Un jour, je devais avoir trois ans, ils m’ont fait passer un test pour mesurer mon intelligence. Un test ? À trois ans ? Mais oui ! À trois ans, je savais déjà lire. Et écrire. Je vous l’ai déjà dit que j’étais très très intelligent. J’ai réglé l’affaire en cinq minutes, montre en main. Trop facile. Tout a toujours été trop facile, les questions, les réponses, le sport, les études, les affaires, les femmes ou l’argent.
Toute la vie quoi.
Les classes, je les ai toutes sautées sans jamais étudier. Les autres, les pauvres, je les voyais suer, alors que chez moi, tout était inné. INNÉ, vous comprenez ? TOUT ! Les langues, les mathématiques, la physique, la biologie et surtout la philosophie où j’étais particulièrement doué. Les penseurs grecs, romains, allemands, italiens…Tenez, Shakespeare par exemple, être ou ne pas être, grande question, GRANDE QUESTION !

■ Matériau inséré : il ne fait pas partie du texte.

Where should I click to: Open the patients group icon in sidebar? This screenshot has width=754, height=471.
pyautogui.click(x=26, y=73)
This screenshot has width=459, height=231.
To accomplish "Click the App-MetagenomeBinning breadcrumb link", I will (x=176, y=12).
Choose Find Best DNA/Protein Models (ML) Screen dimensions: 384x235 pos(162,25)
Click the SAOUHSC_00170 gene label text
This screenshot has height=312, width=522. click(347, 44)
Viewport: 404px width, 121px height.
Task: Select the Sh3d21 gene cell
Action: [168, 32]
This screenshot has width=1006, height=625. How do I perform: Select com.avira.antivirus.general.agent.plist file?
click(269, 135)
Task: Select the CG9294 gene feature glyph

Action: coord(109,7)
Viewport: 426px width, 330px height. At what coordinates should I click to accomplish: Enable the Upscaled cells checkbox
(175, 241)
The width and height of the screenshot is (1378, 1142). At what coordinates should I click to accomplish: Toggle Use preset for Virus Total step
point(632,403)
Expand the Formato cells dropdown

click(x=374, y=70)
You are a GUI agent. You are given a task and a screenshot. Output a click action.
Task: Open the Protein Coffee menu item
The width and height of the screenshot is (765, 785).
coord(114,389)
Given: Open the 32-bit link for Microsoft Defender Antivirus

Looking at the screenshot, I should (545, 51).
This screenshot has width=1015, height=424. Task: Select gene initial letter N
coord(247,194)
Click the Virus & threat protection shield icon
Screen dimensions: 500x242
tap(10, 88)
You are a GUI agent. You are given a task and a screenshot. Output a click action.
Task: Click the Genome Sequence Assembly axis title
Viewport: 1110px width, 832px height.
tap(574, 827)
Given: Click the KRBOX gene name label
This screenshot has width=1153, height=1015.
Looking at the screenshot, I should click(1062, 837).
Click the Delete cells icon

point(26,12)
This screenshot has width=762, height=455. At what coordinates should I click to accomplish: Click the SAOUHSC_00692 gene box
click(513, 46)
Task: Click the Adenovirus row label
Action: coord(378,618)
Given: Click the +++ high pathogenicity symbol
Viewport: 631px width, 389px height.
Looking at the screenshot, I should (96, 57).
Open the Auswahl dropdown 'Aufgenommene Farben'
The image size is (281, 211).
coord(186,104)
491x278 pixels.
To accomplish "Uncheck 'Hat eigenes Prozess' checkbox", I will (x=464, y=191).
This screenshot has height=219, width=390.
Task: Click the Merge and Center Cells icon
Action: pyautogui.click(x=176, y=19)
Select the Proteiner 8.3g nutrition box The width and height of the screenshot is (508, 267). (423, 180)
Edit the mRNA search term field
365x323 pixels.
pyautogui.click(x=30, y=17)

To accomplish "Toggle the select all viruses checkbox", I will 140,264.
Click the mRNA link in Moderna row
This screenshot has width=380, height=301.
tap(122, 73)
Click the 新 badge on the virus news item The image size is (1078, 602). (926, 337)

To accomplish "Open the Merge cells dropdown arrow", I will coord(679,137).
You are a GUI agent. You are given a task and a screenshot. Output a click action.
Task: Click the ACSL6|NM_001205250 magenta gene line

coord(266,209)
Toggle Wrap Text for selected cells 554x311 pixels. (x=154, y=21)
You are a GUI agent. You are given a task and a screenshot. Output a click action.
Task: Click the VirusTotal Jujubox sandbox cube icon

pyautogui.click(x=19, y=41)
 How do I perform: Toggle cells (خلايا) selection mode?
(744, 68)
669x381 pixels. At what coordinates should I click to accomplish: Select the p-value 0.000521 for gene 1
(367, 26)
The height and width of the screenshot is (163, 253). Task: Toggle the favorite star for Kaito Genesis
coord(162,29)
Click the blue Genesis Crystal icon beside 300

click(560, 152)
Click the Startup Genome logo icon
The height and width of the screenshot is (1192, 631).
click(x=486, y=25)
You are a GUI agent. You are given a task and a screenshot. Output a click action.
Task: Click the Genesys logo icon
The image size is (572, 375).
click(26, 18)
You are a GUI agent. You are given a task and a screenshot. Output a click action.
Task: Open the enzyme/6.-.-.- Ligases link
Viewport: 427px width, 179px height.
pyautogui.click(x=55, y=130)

Moi je suis. Moi. Tout simplement.

Mémoires de moi (I)

Je suis né tout seul.
Parfaitement. Tout seul.

J’étais dans le ventre de ma mère. Je nageais. Je faisais de l’exercice. Des tractions. Des abdominaux. Je prenais des forces. Je me préparais. Jusqu’au jour où, je me souviens très bien, c’était un matin, je me suis réveillé.
J’ai su que j’étais prêt.
J’ai nagé vers le haut. Je me suis retourné. Roulé en boule, j’ai donné un formidable coup de pied dans la paroi de son ventre. Le plus incroyable coup de pied que la terre ait porté. J’ai traversé le détroit du bassin en une fraction de seconde. Le périnée, je l’ai écarté. À mains nues. J’ai posé mes deux coudes sur son rebord glissant et je me suis propulsé dans ce monde qui n’attendait que moi.

Enfin libre, il ne restait plus que ce cordon qui me reliait à son ventre. Je l’ai porté à ma bouche. Il avait un goût de sang.